-- Source text follows --

Image of Cover4_7614288. Current grooming standards of the U.S. military mandate facial shaving to ensure adequate fitting and sealing of protective masks, but a shaving waiver may be issued for medical reasons such as Pseudofolliculitis barbae, or for religious reasons, among others.

Pseudofolliculitis barbae, also known as “razor bumps” or “shaving bumps,” results from an inflammatory, foreign body reaction of the skin, caused by shortened and sharpened hair piercing to the epidermis and dermis.1 While PFB can affect any person who regularly shaves, literature demonstrates an increased prevalence for persons with tightly curly hair, particularly African American and Hispanic individuals, including service members in the U.S. military.1-3 Current grooming standards in the U.S. military mandate facial shaving to ensure adequate fitting and sealing of protective masks.1 A shaving waiver may be issued for medical reasons such as PFB, or for religious reasons, among others.1,4 

This Surveillance Snapshot describes the frequency of PFB cases among active component service members of the U.S. military from 2000 through 2022. A PFB case was counted once per year if the ACSM demonstrated either two outpatient or theater medical data store encounters within 60 days, or one inpatient encounter within the year. Overall, the frequency of PFB cases increased over the surveillance period and varied greatly by race/ethnicity, disproportionally affecting Non-Hispanic Black service members (Figure). Non-Hispanic Blacks, who have historically comprised 16-18% of the U.S military in the past 20 years,5-7 constitute a majority (63.5%) of PFB cases. The frequency trend is well out of proportion to the change in troop strength. The increase in reported cases from 50 in 2000 to 2,404 in 2022 may warrant further study.

-- Source text concluded --
-- Data shown follows --

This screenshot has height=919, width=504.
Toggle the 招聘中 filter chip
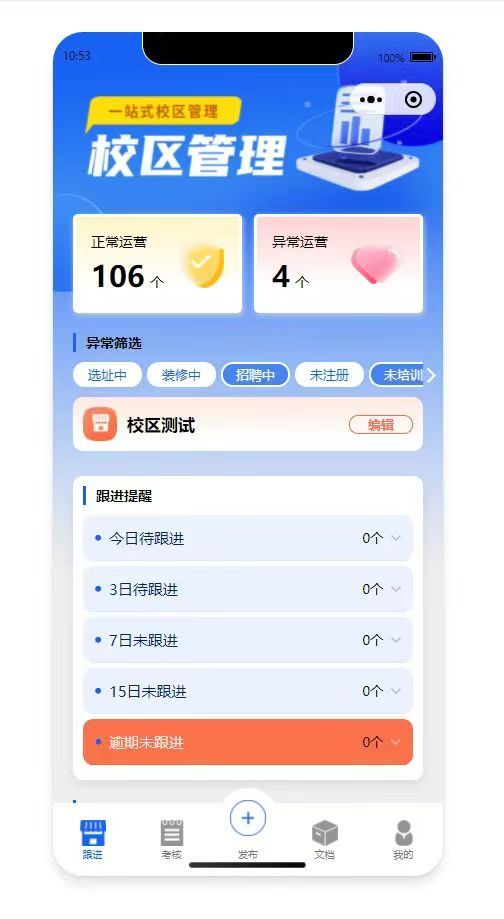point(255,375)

-- Data shown concluded --

How to complete this task: Output the part of the pseudofolliculitis barbae text starting with "This Surveillance Snapshot" and going on through "warrant further study.", word for word.

Answer to the exercise:
This Surveillance Snapshot describes the frequency of PFB cases among active component service members of the U.S. military from 2000 through 2022. A PFB case was counted once per year if the ACSM demonstrated either two outpatient or theater medical data store encounters within 60 days, or one inpatient encounter within the year. Overall, the frequency of PFB cases increased over the surveillance period and varied greatly by race/ethnicity, disproportionally affecting Non-Hispanic Black service members (Figure). Non-Hispanic Blacks, who have historically comprised 16-18% of the U.S military in the past 20 years,5-7 constitute a majority (63.5%) of PFB cases. The frequency trend is well out of proportion to the change in troop strength. The increase in reported cases from 50 in 2000 to 2,404 in 2022 may warrant further study.